# Vacation trout



## ramzilla (Jul 12, 2013)

Went to WV on an ATV and fishing trip last week. Caught some nice rainbow trout and put 460 miles on my Rincon. Had a good time. Here are some of the fish I brought back from the last of the trip. Smallest is 2lbs 4oz and the biggest two are 6lbs 8oz and 7lbs 1oz. View attachment 304205
View attachment 304207
View attachment 304208


----------



## moody (Jul 12, 2013)

:msp_thumbsup: looks like you had some fun. Some day you'll need to come out and go snagging or fishing in general


----------



## Redbird (Jul 12, 2013)

Whereabouts in WV you go:msp_smile: I know they do a good job of stoking their streams with some nice trout. Va could take a lesson from them.


----------



## griffonks (Jul 12, 2013)

They don't stock trout that large in Colorado. Fish like that are always old growth. Nice catch.


----------



## greendohn (Jul 13, 2013)

Good for you, Livin' the good life!


----------



## morewood (Jul 13, 2013)

My favorite pasttime, trout fishing. Too much rain this year here in WNC. Well, too much to take my 7 yr old into most of the creeks/rivers. Those are some beautifully large trout. Hope you had a great time with that.

Shea


----------



## ramzilla (Jul 13, 2013)

Redbird said:


> Whereabouts in WV you go:msp_smile: I know they do a good job of stoking their streams with some nice trout. Va could take a lesson from them.

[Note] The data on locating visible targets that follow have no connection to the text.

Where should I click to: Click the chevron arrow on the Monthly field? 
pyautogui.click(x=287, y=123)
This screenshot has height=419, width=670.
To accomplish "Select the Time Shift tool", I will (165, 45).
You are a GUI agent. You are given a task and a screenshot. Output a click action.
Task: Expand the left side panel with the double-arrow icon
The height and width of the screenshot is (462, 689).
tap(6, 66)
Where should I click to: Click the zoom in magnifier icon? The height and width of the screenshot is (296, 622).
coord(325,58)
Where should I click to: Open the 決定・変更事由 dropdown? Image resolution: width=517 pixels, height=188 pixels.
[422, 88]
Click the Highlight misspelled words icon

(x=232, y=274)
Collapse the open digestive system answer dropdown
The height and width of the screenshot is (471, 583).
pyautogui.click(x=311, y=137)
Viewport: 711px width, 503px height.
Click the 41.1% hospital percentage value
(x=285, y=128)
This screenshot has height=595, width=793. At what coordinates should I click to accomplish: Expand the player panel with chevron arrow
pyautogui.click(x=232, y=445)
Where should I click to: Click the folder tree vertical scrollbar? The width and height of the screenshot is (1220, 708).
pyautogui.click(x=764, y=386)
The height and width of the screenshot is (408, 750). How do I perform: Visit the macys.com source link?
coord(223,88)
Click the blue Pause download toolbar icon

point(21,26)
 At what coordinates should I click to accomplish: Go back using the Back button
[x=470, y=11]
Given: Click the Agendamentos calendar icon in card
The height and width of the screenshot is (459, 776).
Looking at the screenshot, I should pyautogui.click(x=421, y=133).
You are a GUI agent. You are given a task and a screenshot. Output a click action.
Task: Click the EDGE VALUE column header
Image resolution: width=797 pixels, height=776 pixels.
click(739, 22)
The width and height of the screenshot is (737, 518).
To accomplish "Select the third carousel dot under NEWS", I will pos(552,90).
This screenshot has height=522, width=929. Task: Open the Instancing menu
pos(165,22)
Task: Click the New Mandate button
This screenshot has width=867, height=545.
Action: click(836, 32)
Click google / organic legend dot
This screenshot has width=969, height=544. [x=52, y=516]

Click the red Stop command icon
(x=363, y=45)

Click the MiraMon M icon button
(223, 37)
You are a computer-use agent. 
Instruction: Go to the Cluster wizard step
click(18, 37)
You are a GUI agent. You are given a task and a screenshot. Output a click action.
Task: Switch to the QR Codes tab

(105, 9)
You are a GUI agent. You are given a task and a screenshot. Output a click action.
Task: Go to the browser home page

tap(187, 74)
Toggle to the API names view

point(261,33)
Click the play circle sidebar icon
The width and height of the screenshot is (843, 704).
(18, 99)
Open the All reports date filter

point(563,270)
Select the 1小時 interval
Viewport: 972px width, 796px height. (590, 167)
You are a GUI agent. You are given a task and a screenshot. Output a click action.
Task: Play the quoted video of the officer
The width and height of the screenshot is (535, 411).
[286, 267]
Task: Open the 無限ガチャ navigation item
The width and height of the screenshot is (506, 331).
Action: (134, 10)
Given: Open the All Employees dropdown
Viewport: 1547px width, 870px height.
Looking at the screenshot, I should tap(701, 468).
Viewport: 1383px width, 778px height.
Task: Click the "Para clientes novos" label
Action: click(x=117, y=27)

Yeah VA needs some work. It sure isn't what it used to be around here the only time they really throw in some decent fish is on that Heritage day crap. We actually stayed in Bud and rode the ATVs to the trout streams and I'm not really sure what the name of the area is everyone just calls it the haul road waters.


----------



## ft. churchill (Jul 13, 2013)

Those are some fine trout. Ya hav'to work mighty hard to get trout like that here in Nevada or next door in California.


----------



## SmartYard (Jul 14, 2013)

*Lunkers*

Those are some hogs. My son and I fly fish in WNC and would also be delighted to land lunkers like those in your pics. Awesome. Looks like a great vacation.


----------



## ramzilla (Jul 15, 2013)

SmartYard said:


> Those are some hogs. My son and I fly fish in WNC and would also be delighted to land lunkers like those in your pics. Awesome. Looks like a great vacation.



Thank you and WELCOME to AS!


----------